= Beginning of Section =

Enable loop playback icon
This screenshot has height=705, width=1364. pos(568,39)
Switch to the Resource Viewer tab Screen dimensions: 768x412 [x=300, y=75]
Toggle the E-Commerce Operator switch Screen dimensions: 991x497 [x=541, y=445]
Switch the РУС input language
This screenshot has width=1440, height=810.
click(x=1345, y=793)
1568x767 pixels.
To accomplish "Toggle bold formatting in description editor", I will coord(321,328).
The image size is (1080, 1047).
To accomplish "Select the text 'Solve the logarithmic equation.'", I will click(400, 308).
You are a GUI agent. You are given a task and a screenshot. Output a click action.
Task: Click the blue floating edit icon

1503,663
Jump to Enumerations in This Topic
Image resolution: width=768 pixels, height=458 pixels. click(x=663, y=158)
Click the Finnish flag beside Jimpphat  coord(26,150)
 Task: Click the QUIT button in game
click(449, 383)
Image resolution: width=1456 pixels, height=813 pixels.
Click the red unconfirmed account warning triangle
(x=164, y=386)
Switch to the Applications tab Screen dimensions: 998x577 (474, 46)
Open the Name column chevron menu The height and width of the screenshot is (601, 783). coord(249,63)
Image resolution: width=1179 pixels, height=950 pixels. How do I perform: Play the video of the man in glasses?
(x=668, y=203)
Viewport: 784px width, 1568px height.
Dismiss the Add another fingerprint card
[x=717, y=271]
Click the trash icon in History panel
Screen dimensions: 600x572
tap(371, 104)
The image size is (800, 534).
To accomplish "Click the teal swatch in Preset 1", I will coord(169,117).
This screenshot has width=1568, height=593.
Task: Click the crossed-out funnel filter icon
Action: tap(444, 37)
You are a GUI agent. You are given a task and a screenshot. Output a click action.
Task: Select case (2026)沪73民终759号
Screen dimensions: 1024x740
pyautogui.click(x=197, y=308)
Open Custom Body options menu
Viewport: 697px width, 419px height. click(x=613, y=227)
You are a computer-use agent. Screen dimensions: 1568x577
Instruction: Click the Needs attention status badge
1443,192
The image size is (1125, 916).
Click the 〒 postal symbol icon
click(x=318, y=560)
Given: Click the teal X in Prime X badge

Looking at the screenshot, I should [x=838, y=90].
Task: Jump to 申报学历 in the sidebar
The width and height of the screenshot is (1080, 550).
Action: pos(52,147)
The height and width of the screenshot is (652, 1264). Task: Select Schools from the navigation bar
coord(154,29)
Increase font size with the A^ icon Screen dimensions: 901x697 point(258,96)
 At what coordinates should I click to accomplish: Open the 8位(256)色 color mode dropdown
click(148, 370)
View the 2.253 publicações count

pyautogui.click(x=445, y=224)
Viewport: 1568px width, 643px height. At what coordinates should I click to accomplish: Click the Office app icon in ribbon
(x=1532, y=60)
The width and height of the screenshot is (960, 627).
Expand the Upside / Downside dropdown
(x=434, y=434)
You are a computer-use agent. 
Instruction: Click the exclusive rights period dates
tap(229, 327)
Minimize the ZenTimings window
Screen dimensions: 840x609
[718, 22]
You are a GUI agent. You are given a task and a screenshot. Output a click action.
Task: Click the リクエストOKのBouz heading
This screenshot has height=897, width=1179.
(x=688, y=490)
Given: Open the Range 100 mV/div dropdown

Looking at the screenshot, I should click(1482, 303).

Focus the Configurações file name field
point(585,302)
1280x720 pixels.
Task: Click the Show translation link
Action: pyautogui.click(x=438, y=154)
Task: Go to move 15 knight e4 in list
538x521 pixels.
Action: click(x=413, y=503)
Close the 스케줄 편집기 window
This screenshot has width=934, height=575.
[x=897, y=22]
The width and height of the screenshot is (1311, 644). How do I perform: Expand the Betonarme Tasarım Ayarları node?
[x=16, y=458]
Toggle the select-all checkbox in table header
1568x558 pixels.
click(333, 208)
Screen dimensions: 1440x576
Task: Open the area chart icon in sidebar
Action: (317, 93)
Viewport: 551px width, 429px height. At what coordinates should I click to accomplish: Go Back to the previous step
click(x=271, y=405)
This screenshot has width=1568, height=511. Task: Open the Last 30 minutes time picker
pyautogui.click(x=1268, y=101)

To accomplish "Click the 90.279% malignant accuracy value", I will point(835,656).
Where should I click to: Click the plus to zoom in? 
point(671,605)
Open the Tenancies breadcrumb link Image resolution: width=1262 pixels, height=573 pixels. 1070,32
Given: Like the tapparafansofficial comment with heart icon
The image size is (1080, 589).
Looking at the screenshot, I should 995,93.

= End of Section =

■ **Task statement**:
Beginning with the very first line of the records above, please retype each line through the one that has "Switch the РУС input language", and add nothing.

■ **Exercise response**:
Enable loop playback icon
This screenshot has height=705, width=1364. pos(568,39)
Switch to the Resource Viewer tab Screen dimensions: 768x412 [x=300, y=75]
Toggle the E-Commerce Operator switch Screen dimensions: 991x497 [x=541, y=445]
Switch the РУС input language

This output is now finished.